▶ Records provided:
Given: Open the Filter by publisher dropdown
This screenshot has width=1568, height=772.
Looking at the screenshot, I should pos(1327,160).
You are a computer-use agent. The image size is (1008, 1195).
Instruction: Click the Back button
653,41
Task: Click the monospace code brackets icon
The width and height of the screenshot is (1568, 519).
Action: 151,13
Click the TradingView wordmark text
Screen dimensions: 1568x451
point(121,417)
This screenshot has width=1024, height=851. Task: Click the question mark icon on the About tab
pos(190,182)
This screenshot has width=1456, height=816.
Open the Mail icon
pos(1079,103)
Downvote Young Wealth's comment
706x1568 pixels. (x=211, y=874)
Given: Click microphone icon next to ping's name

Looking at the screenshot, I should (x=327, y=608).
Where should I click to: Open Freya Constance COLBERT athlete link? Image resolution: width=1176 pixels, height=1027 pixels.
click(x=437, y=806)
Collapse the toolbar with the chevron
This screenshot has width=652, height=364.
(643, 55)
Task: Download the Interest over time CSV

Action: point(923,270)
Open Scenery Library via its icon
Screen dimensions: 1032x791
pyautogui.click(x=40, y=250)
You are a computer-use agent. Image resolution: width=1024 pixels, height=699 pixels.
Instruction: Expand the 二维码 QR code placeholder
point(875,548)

▶ Exercise objective: Scan the data above line by line. Please say how many lines hold the word "computer", and give only that number.

▶ The answer: 2